Prompt ->
Your copy should begin at the line containing "1301x609 pixels. At" and end at the last line of the records; transcribe those lines exactly and leave out every picture.

==== Supplied records ====

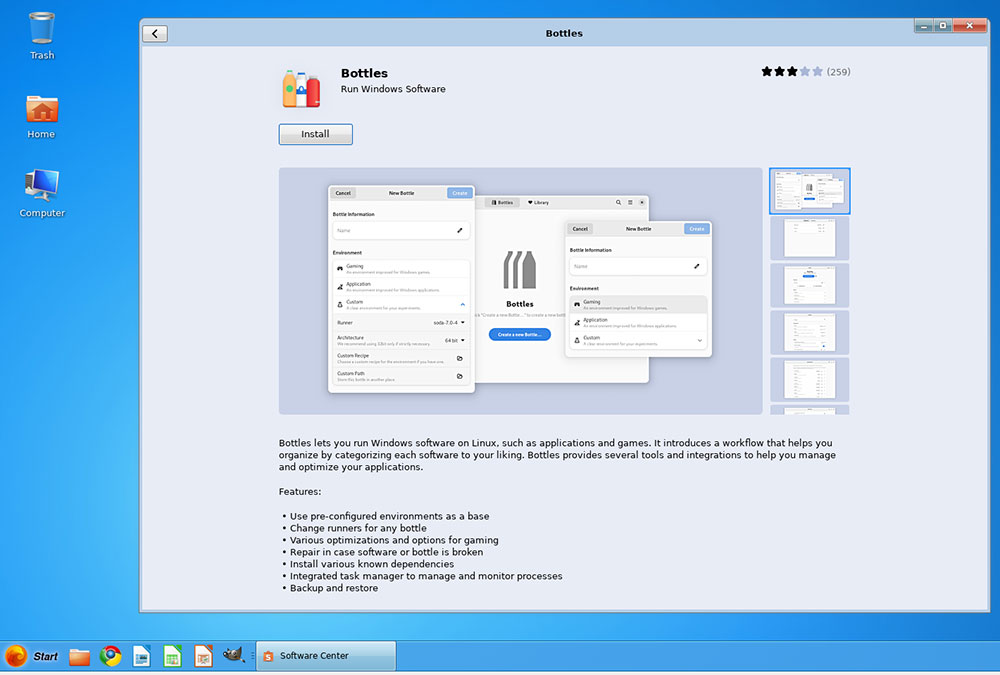Go back using the back arrow button
The width and height of the screenshot is (1000, 675).
point(154,32)
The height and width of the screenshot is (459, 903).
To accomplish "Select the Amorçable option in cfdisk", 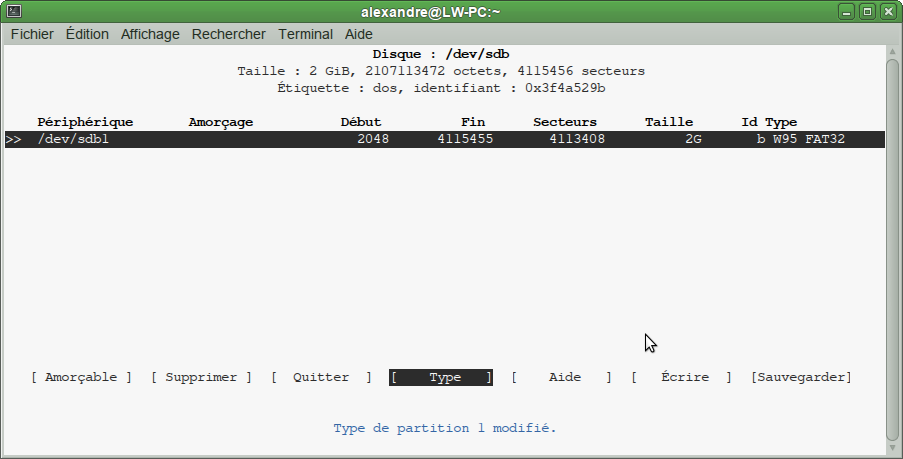I will [81, 377].
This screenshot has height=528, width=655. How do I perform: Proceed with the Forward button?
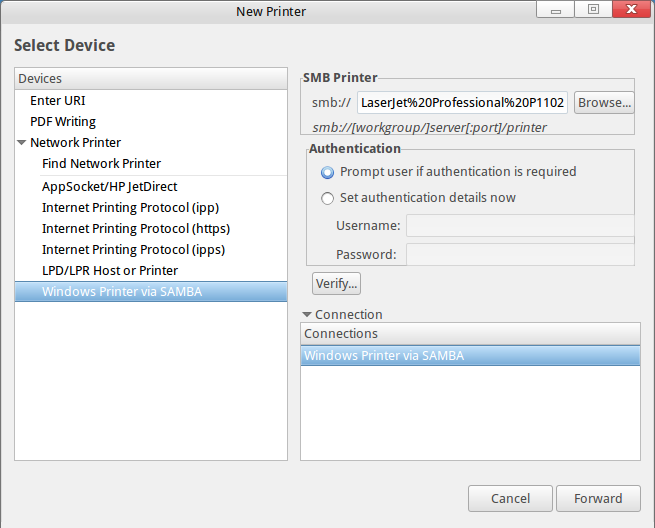[598, 498]
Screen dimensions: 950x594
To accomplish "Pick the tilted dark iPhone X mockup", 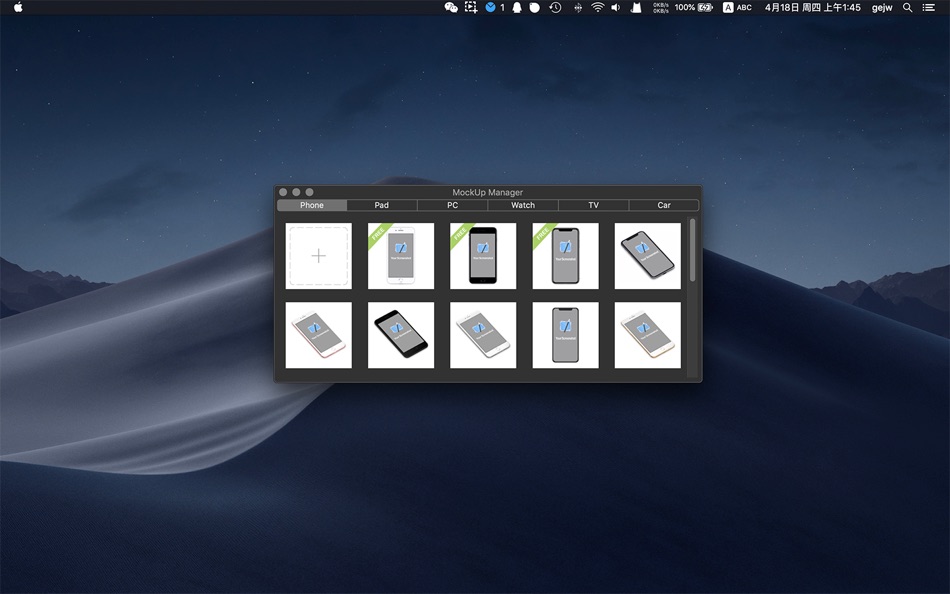I will 647,256.
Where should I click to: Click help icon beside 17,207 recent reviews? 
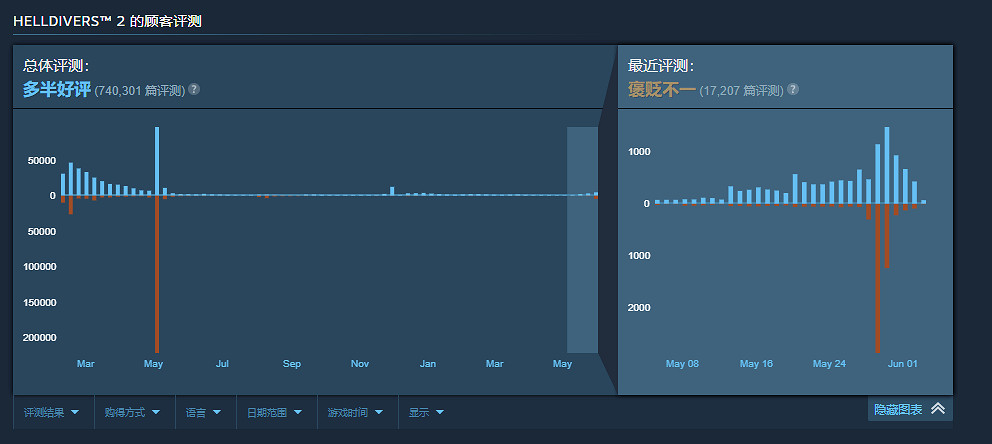793,89
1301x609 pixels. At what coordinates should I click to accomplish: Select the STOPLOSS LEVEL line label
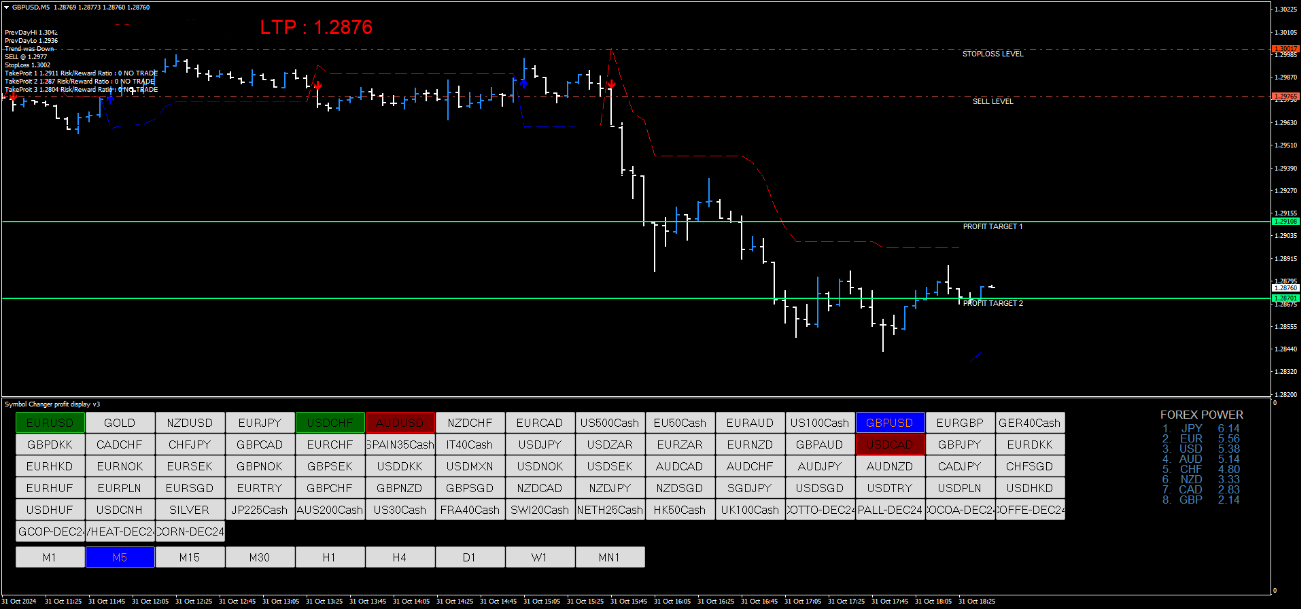point(992,54)
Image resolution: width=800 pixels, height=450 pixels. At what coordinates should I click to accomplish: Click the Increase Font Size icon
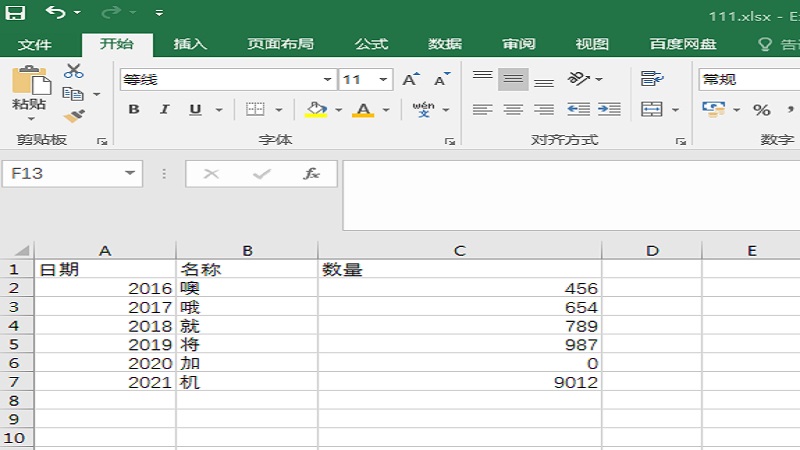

====

Task solution ->
1301x609 pixels. At what coordinates should I click to accomplish: Select the STOPLOSS LEVEL line label
point(992,54)
Image resolution: width=800 pixels, height=450 pixels. At what coordinates should I click to accomplish: Click the Increase Font Size icon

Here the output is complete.